Using the records below, locate all lines containing "computer" and return them.

(Pixel coordinate grounding data)
Segment Open

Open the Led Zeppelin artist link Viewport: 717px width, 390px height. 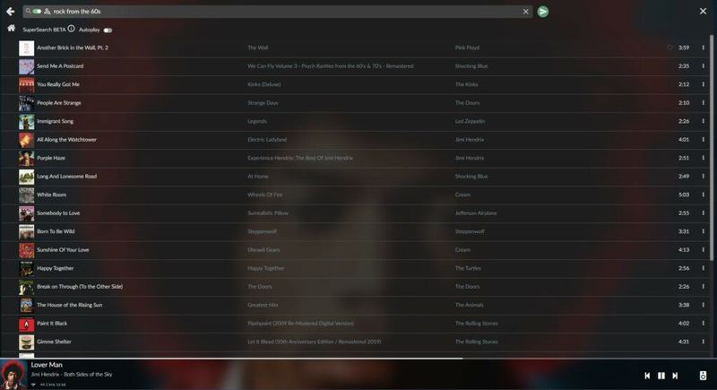tap(471, 121)
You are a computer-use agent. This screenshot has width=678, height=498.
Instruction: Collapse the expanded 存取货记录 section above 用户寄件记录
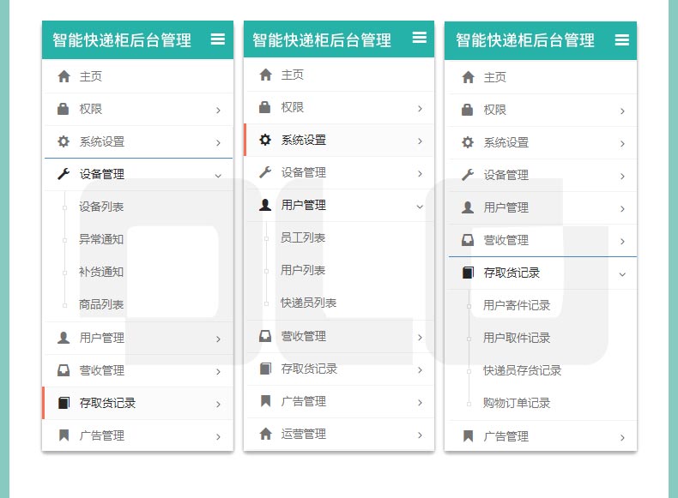[x=622, y=274]
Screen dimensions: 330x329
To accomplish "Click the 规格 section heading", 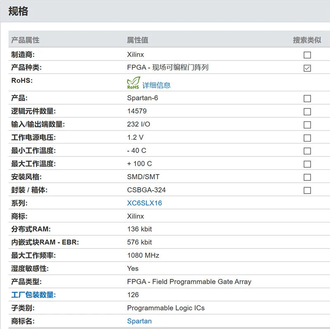I will [x=18, y=11].
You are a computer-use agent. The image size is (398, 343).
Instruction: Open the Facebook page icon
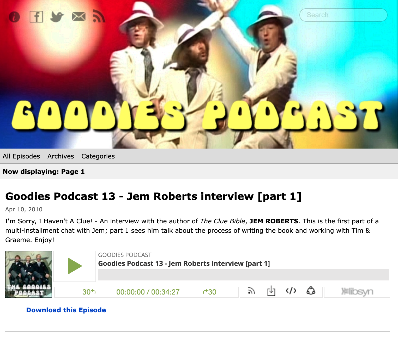36,17
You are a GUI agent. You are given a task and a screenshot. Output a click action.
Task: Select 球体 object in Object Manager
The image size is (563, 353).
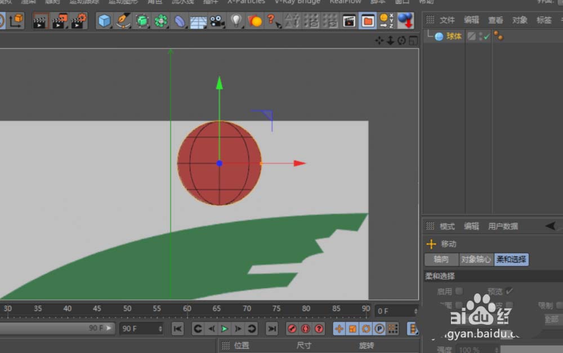454,37
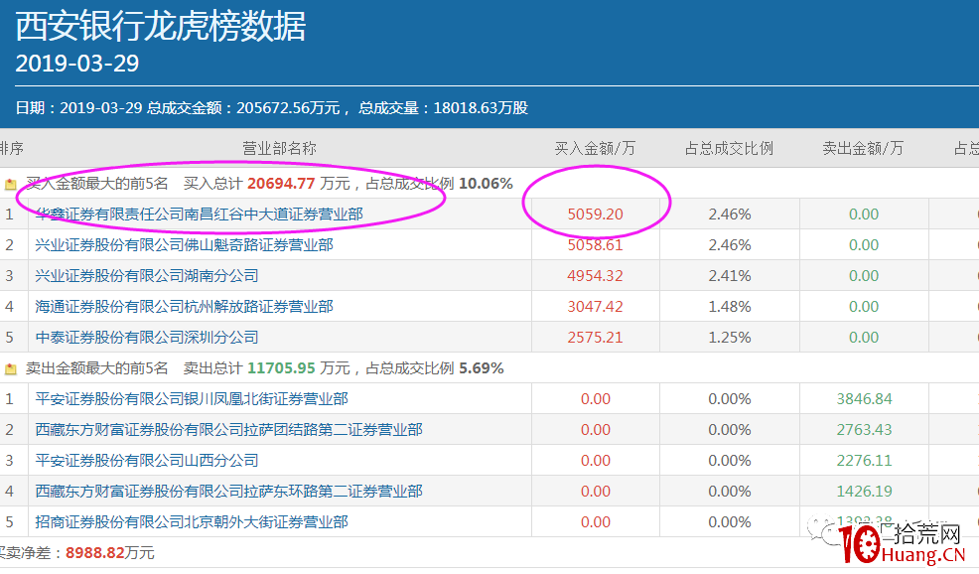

Segment Closed

ANSWER FOR THE TASK =
You are a computer-use agent. This screenshot has width=678, height=498.
You are a computer-use agent. The image size is (398, 343).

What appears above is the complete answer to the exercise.